Note that the standard name removeSubrange would be slightly misleading here, although the chance of confusion seems minimal, so I wouldn't object to keeping the existing name.

The degenerate case of a negative range is weird, but it seems the least harmful thing is to keep the collection intact:

"collection".removeRange(.first + 7 ..< .last - 7)
    // ⟹ 0 (remainder: "collection")

Replacing a range of elements with a sequence

I think this should behave the same as a remove followed by an insertion, which means it should pad even if the replacement sequence is empty:

"collection".replaceRange(.first + 7 ..< .first + 23, with: "FOO", padding: ".")
   // ⟹ "collectFOO"
"collection".replaceRange(.first + 15 ..< .first + 23, with: "FOO", padding: ".")
   // ⟹ "collection.....FOO"
"collection".replaceRange(.first - 5 ..< .first + 2, with: "FOO", padding: ".")
   // ⟹ "FOOllection"
"collection".replaceRange(.first - 5 ..< .first - 2, with: "FOO", padding: ".")
   // ⟹ "FOO..collection"

"collection".replaceRange(.first + 15 ..< .first + 20, with: "", padding: ".")
   // ⟹ "collection....."  (!!)
"collection".replaceRange(.first - 5 ..< .first - 5, with: "", padding: ".")
   // ⟹ ".....collection"  (!!)

This does mean that replaceRange would not be a universal operation, unlike replaceSubrange in the current RangeReplaceableCollection. I don't think that's a problem.

The degenerate case of a negative range is weird; perhaps this is the one case where trapping would still be the sensible choice.
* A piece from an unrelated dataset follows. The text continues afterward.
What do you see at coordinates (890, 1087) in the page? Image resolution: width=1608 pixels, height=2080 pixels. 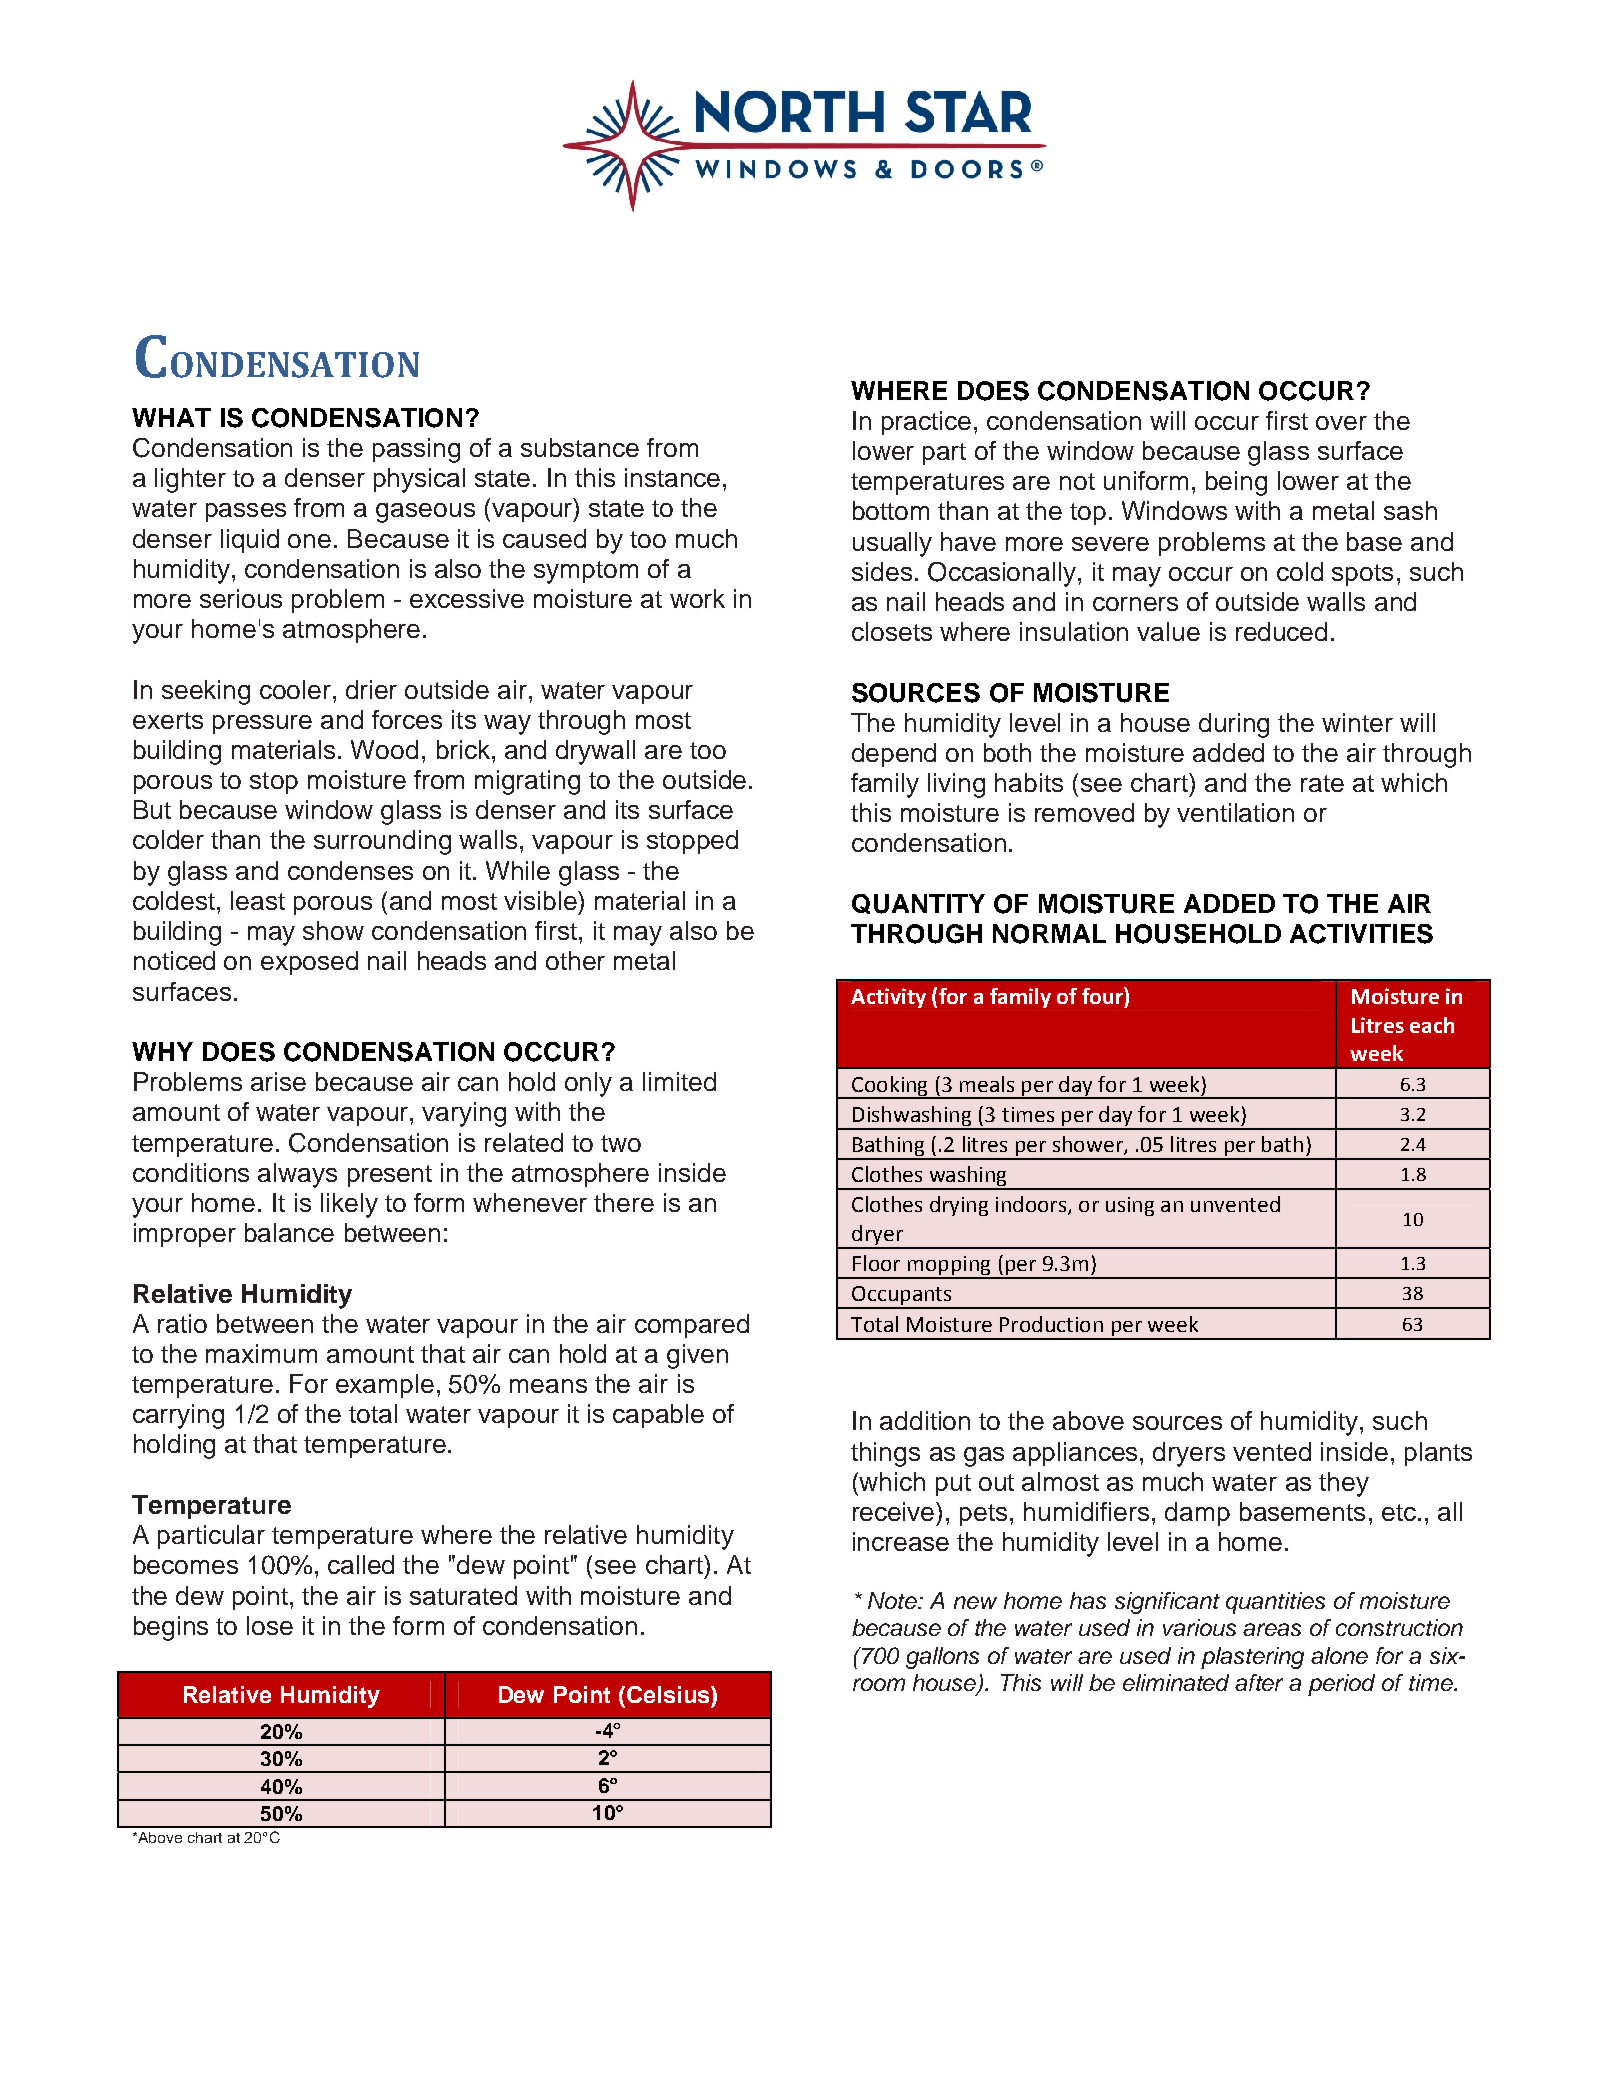 I see `Cooking` at bounding box center [890, 1087].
Or if we truly hate the idea of trapping in these APIs, I am fine with doing something arbitrary as long as we're consistent and we properly document it.

"collection".replaceRange(.first + 7 ..< .last - 7, with: "FOO", padding: ".")
    // ⟹ "collectFOOion" ?
    // ⟹ "colleFOOction" ?
    // ⟹ "coFOOllection" ?

What do you think? Am I completely off the rails here?
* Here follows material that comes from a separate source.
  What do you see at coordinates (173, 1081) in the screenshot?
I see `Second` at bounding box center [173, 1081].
xwu · October 19, 2019, 12:11pm

lorentey:

"collection".insert("FOOBAR", at: .first - 7, padding: ".")
  // ⟹ "FOOBAR.collection"
"collection".insert("FOOBAR", at: .first - 5, padding: ".")
  // ⟹ "FOOBARcollection"
"collection".insert("FOOBAR", at: .first - 3, padding: ".")
  // ⟹ "FOOBARcollection"
"collection".insert("FOOBAR", at: .first - 1, padding: ".")
  // ⟹ "FOOBARcollection"

I haven’t proceeded past this point, but I’d argue that the result should be different.

It seems more consistent if the result were to be as though there were a sufficient number of padding characters to begin with prior to insertion. In other words, .first - 7 should cause the correct number of padding characters to be inserted; then, the string is rebased with the additional characters (mirroring, if you will, the .last + n example).

Nevin · October 19, 2019, 4:33pm

I do not think we should introduce any new behaviors or collection APIs with this feature. Any code written with offsets should be treated as simply shorthand for the equivalent code that advances an index.

The out-of-bounds behavior should be identical to using indices, the insertion behavior should be identical, and so forth. If new behaviors are desired, then they should be proposed separately and work with indices as well.

Lantua · October 19, 2019, 4:44pm

That's the problem, out-of-bound indices are very hard to created, and is usually tied to logic error where trapping makes sense. Offset on the other hand is easier to be applied to inappropriate collections, so I don't think trapping is desirable.

michelf · October 19, 2019, 6:25pm

I actually agree somewhat with both of these seemingly contradictory statements.

I don't feel like using .first and .last is differentiated enough from the index-based API to justify a radically different behavior. It was said earlier that the offset-based accessors are a higher-level API, but you don't feel that at all when reading the code as they look exactly the same except for those mysterious constants .first and .last. Relying on type inference alone to distinguish between trapping and clamping behavior makes me uncomfortable.

If the API was named differently (for instance by adding the word "offset" in functions and subscripts), then it'd be distinctive and could adopt different behaviors without fear of being too confusing. Alternatively, if the constants were .firstOffset and .lastOffset that could probably work too.